Thomas Tyson was the son of a Methodist minister and brother of five more Methodist ministers. In 1952, he was a young pastor of Bethany Methodist Church in Durham, North Carolina when he got baptized in the Holy Spirit through the influence of a scholarly but deeply spiritual acquaintance. When he told his parishioners what had happened to him, they were not entirely positive. Tyson soon scheduled a meeting with his superiors. 

He described the situation to Bishop Paul Garber, stating: “If no more than I have now is causing this kind of a reaction, there’s no telling what will happen if the Lord really gets hold of me.” Maybe, he speculated, he should just go back to being a layman. “I am already packed,” he said. But the bishop shook his head. “Now you just go back and unpack that bag,” the older man replied. “You’re not going anyplace. We need you. We want you. But you need us, too.” Both men had read enough Methodist history to know that faith was more than head knowledge and tradition. Hadn’t the eighteenth-century founder, John Wesley, written in his journal about prayer meetings where “the power of God came mightily upon us, insomuch that many cried out for exceeding joy, and many fell to the ground”?

Two years later, in 1954, Tyson completed a Master of Divinity at Duke University and was formally appointed as a conference evangelist. His iconically hearty laugh and folksy manner won over many as he travelled and spoke at spiritual retreats. But there was a serious side to him as well; he drew much from Quaker devotional classics to teach about “listening prayer.”

An international prayer movement called Camps Farthest Out invited him often to lead events. It was at one of these, in 1963, that he met the healing minister Oral Roberts. The two struck up a friendship with Roberts asking Tyson to be the inaugural chaplain of a new university he was opening in Tulsa. Tyson's bishop approved, so in 1965, Tyson guided the spiritual formation of hundreds of Christian students at Oral Roberts University. An online tribute from a former student testifies that “His [Tyson's] broad smile and bellowing laugh would melt ice in Alaska. He was disarmingly warm and gracious to everyone, but became a lion in the pulpit, challenging young Christians to a deeper relationship with Christ…. I had the honor of seeing Tommy up close his last year at ORU. He was a great man of faith and a spiritual father to so many.”

In 1968, Tyson and his wife, Frances, returned to their roots in North Carolina.
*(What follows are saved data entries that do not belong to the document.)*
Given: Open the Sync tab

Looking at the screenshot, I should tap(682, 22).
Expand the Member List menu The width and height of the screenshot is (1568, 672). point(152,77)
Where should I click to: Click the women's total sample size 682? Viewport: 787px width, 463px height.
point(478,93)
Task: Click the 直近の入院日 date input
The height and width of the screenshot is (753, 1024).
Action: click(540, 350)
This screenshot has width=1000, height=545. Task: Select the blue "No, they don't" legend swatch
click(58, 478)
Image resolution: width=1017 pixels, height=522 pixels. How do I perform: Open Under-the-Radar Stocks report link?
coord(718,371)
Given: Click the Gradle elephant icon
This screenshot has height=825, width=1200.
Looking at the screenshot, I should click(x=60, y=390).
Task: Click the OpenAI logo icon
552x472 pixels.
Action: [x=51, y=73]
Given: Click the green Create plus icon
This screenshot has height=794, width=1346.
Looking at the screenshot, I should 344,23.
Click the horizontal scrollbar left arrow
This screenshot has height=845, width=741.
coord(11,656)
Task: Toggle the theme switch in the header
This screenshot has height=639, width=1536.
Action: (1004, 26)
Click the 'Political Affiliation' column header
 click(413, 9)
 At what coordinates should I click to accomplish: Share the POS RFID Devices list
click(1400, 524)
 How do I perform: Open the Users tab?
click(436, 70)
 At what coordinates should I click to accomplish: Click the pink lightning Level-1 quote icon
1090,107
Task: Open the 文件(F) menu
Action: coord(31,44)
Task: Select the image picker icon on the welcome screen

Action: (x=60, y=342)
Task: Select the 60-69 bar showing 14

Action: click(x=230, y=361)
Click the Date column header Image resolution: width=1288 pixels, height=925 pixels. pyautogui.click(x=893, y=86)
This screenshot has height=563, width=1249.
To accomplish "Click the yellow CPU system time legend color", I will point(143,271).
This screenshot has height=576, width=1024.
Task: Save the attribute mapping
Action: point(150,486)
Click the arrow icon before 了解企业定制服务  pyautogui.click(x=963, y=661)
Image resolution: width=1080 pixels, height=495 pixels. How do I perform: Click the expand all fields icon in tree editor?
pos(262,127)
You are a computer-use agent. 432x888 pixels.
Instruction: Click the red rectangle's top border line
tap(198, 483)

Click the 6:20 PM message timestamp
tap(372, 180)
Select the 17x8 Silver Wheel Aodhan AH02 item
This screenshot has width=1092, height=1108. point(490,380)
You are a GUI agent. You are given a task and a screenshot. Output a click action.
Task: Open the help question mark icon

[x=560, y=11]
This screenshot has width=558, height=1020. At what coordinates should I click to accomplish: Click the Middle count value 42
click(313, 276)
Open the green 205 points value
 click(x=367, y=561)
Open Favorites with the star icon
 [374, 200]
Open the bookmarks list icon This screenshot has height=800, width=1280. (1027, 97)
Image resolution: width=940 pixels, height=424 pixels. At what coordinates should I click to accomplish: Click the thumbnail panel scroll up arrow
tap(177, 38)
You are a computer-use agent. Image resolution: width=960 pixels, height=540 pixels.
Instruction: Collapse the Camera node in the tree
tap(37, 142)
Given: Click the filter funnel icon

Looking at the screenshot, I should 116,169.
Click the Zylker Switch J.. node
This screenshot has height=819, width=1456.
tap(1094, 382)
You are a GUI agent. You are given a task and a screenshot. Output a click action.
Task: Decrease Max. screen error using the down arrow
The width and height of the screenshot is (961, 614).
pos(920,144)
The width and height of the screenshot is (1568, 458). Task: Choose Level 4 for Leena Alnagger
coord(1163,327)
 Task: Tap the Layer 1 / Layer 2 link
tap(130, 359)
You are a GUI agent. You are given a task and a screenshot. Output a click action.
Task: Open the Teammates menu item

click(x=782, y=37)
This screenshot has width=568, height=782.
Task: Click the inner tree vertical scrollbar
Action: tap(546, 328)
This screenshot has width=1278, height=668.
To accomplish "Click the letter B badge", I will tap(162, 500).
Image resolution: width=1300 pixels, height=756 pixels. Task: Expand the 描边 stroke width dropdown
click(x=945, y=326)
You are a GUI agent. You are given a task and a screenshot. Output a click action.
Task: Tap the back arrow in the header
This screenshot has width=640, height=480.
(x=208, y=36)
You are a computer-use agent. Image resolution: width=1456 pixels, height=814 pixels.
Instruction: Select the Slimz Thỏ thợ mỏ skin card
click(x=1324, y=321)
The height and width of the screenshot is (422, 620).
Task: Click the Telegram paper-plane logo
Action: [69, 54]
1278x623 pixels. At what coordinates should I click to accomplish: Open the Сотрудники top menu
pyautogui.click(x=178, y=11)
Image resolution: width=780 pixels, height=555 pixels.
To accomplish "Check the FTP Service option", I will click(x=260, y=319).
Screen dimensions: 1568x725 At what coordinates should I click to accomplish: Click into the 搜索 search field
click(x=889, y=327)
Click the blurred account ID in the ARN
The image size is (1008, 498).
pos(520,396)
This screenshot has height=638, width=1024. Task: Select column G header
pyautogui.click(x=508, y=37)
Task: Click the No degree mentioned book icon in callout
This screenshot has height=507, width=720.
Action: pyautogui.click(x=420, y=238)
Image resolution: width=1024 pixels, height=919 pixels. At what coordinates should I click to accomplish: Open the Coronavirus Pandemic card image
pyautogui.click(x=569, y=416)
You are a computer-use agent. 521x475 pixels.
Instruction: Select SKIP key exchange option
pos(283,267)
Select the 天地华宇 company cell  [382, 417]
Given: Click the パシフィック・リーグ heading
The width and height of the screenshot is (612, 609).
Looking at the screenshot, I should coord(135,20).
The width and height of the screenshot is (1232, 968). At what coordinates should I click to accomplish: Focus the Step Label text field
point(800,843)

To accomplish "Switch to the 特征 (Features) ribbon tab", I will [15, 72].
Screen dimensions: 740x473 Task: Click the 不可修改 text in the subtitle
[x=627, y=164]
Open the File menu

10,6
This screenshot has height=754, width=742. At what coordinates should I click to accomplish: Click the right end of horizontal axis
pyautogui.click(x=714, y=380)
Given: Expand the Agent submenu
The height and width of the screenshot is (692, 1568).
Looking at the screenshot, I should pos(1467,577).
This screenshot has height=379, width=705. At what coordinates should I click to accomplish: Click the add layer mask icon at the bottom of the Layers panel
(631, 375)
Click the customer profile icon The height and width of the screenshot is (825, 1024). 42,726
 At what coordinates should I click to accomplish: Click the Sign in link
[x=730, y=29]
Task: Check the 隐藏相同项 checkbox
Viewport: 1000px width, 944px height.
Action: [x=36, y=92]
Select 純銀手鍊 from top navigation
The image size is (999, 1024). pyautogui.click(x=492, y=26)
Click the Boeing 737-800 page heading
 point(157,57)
They established a Christian retreat facility called Aquaduct Conference Center. When not ministering there, Tyson resumed his travels, leading spiritual healing conferences alongside various ministers including medical doctors and Catholic clergy. Even the Methodist bishop of Cuba requested Tyson to come to minister, but Fidel Castro prohibited it. The dictator's reason, he said, was that Tyson would bring the Holy Spirit to that island nation and he didn’t want it.

In 1983, the National Association of United Methodist Evangelists (NAUME) honored Tyson with its distinguished “Philip Award” in recognition of his influence across the denomination and beyond. He left his mark on such well-known pilgrims as Ruth Carter Stapleton (evangelist and sister of U.S. President Jimmy Carter), Fr. Francis and Judith MacNutt, and author Madeleine L’Engle. So wide was his reach that, upon his death at age eighty, United Methodist theologian William Cannon said, “Tommy was better known in Rome than in Raleigh.” His winsome manner and gentle spirit assured thousands of Charismatics that their walk in the Spirit's fullness did not need to push them away from their ecclesiastical heritage.